Stapleton Amanda L, Shaffer Amber D, Morris Alison, Li Kelvin, Fitch Adam, Methé Barbara A
Department of Otolaryngology, University of Pittsburgh Medical Center (UPMC) Children's Hospital of Pittsburgh, Pittsburgh, PA.
Division of Pulmonary, Allergy and Critical Care Medicine, Department of Medicine, University of Pittsburgh School of Medicine and University of Pittsburgh Medical Center, Pittsburgh, PA.
Int Forum Allergy Rhinol. 2021 Jan;11(1):31-39. doi: 10.1002/alr.22597. Epub 2020 Jun 22.
This study aimed to compare the microbiota of pediatric patients with chronic rhinosinusitis (CRS) who are undergoing adenoidectomy to treat their disease with that of healthy control patients.
Patients undergoing adenoidectomy-only for obstructive sleep apnea (n = 50) and CRS (n = 37) were recruited. Preoperative 22-item Sino-Nasal Outcome Test (SNOT-22) or Sinus and Nasal Quality of Life Survey (SN-5) were collected. Each patient had samples collected from their nasopharynx (adenoid bed) and nasal cavity (sinus) at the onset of surgery. 16S ribosomal ribonucleic acid (rRNA) gene sequencing was subsequently performed to obtain per sample taxonomic abundances. Statistical analyses included permutational multivariate analysis of variance (PERMANOVA), alpha (within sample) diversity measures, and changes in taxonomic abundance.
Moraxella was the most abundant organism. Nasopharyngeal swabs demonstrated higher alpha diversity compared to the nasal cavity. The diversity was not different based on CRS vs obstructive history. There was an increase in diversity with increasing age, and eczema contributed to a greater difference in diversity between the nasopharynx and nasal cavity. Diversity was not affected by adenoid size; however, use of nasal steroids, inhaled steroids, and antihistamines influenced diversity in both the nasopharynx and nasal cavity. Nasopharyngeal samples were higher in relative abundance for Fusobacterium, Prevotella, Porphyromonas, and Campylobacter compared to the nasal cavity.

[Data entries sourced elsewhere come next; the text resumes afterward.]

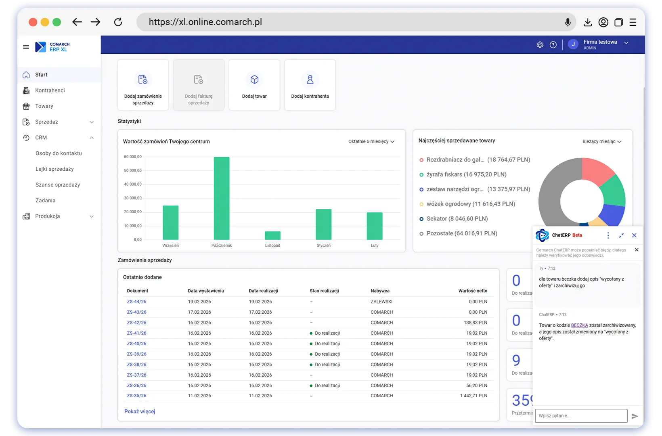Click the Pokaż więcej link
Viewport: 662px width, 436px height.
point(140,411)
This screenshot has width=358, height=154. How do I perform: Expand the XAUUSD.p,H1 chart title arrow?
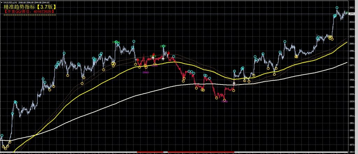1,2
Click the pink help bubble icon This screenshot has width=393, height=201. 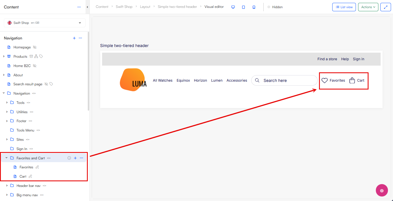coord(382,190)
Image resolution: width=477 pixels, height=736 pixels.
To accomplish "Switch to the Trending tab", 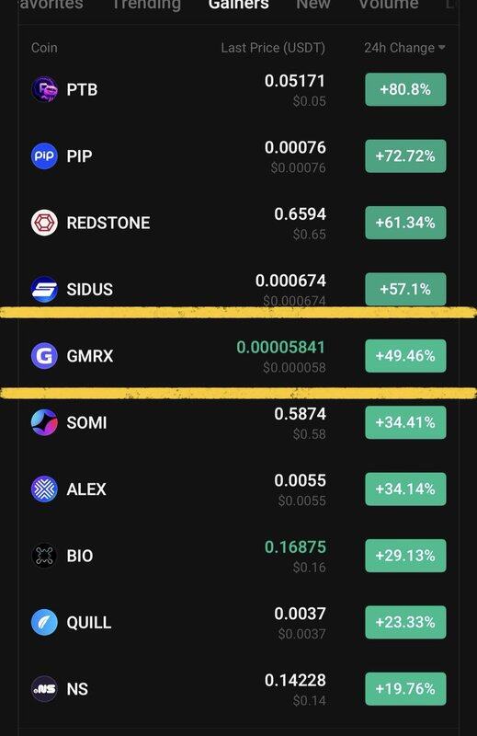I will tap(146, 5).
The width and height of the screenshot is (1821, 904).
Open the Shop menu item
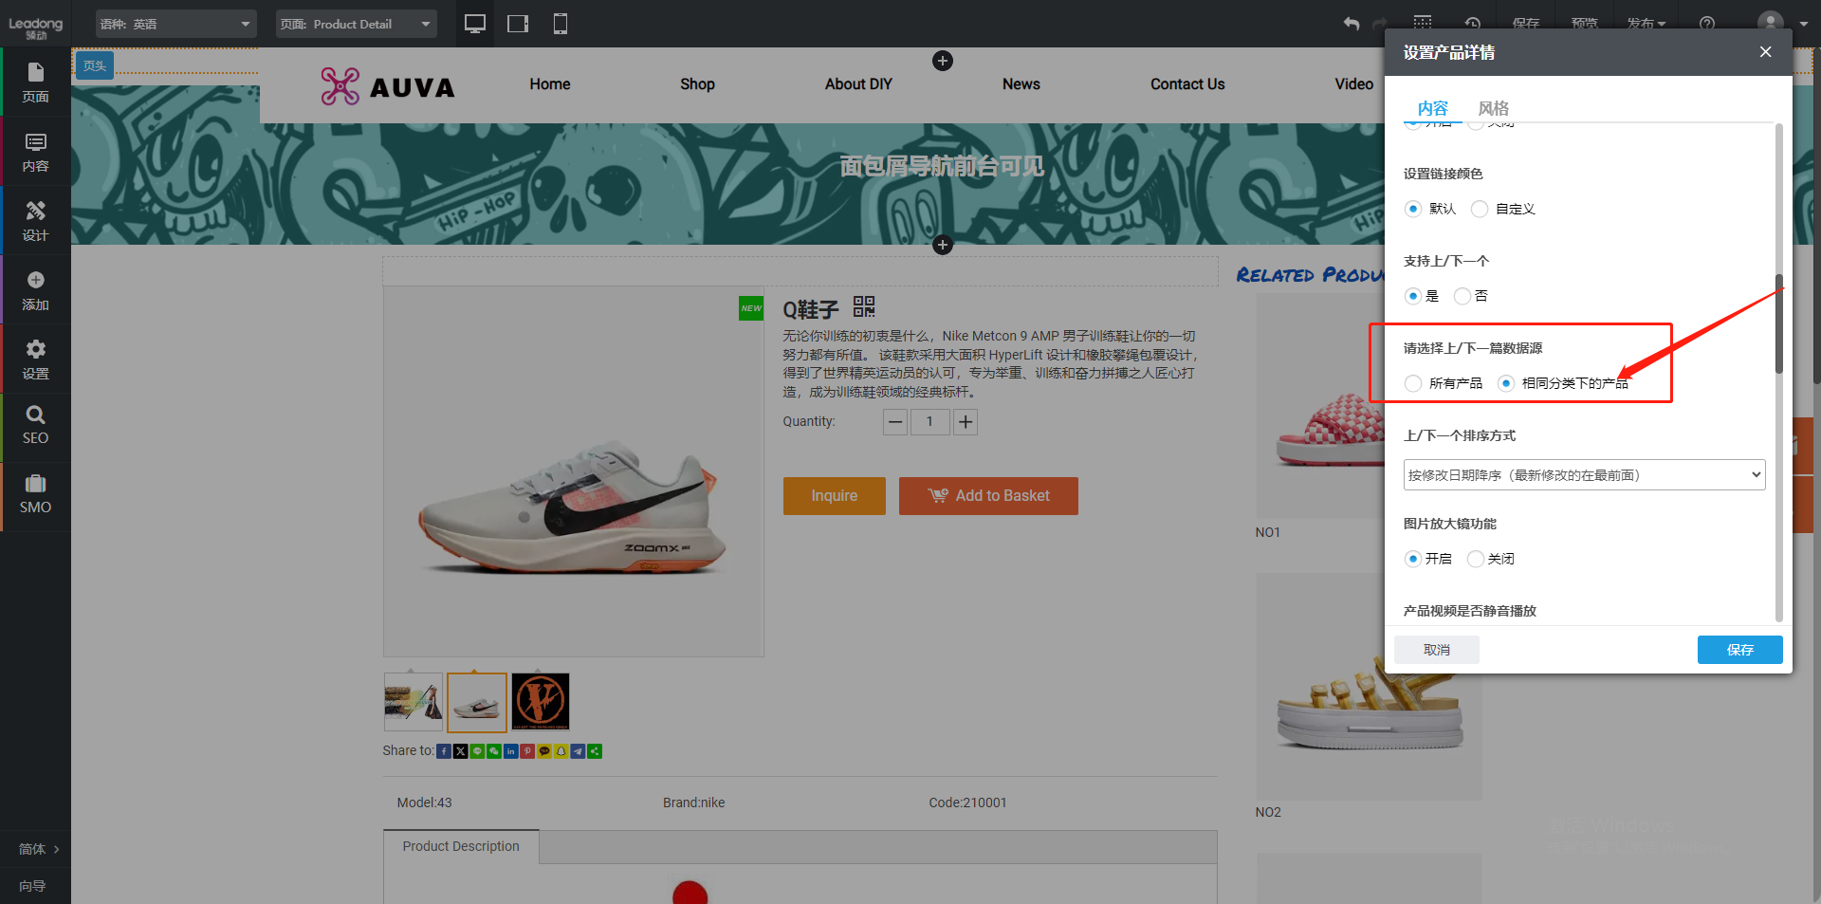697,84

The nasopharynx and nasal cavity differed in both microbiota composition and diversity. In contrast, no significant difference in composition or diversity were found in CRS vs control patients. Ecological changes in the nasopharyngeal and sinus site may contribute to the etiology for adenoid hypertrophy in both healthy controls and CRS patients.
本研究旨在比较接受腺样体切除术治疗慢性鼻-鼻窦炎(CRS)的儿科患者与健康对照患者的微生物群。

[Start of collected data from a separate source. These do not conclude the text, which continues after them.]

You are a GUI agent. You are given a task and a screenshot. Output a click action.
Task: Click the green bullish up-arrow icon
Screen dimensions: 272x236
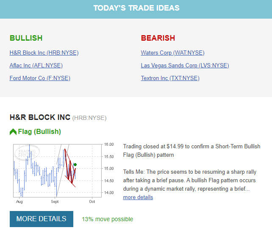click(13, 132)
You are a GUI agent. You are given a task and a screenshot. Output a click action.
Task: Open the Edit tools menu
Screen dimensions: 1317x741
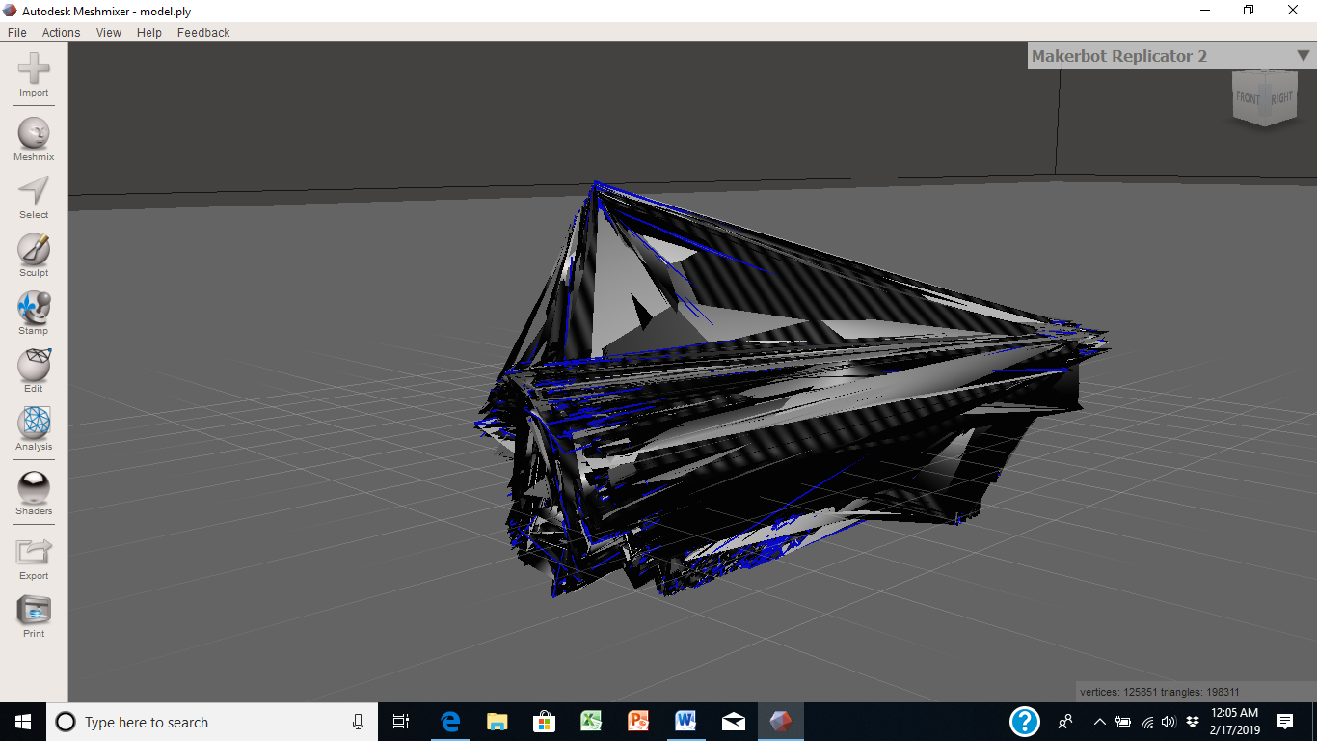(x=33, y=367)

招募仅因阻塞性睡眠呼吸暂停接受腺样体切除术的患者(n = 50)和CRS患者(n = 37)。收集术前22项鼻-鼻窦结局测试(SNOT-22)或鼻窦和鼻腔生活质量调查(SN-5)。每位患者在手术开始时从鼻咽(腺样体床)和鼻腔(鼻窦)采集样本。随后进行16S核糖体核糖核酸(rRNA)基因测序以获得每个样本的分类丰度。统计分析包括置换多变量方差分析(PERMANOVA)、α(样本内)多样性测量以及分类丰度的变化。
莫拉克斯氏菌是最丰富的微生物。鼻咽拭子显示出比鼻腔更高的α多样性。基于CRS与阻塞性病史,多样性没有差异。随着年龄增长多样性增加,湿疹导致鼻咽和鼻腔之间的多样性差异更大。多样性不受腺样体大小影响;然而,使用鼻用类固醇、吸入性类固醇和抗组胺药会影响鼻咽和鼻腔的多样性。与鼻腔相比,鼻咽样本中梭杆菌属、普雷沃氏菌属、卟啉单胞菌属和弯曲杆菌属的相对丰度更高。
鼻咽和鼻腔在微生物群组成和多样性方面存在差异。相比之下,CRS患者与对照患者在组成或多样性方面未发现显著差异。鼻咽和鼻窦部位的生态变化可能是健康对照者和CRS患者腺样体肥大病因的一部分。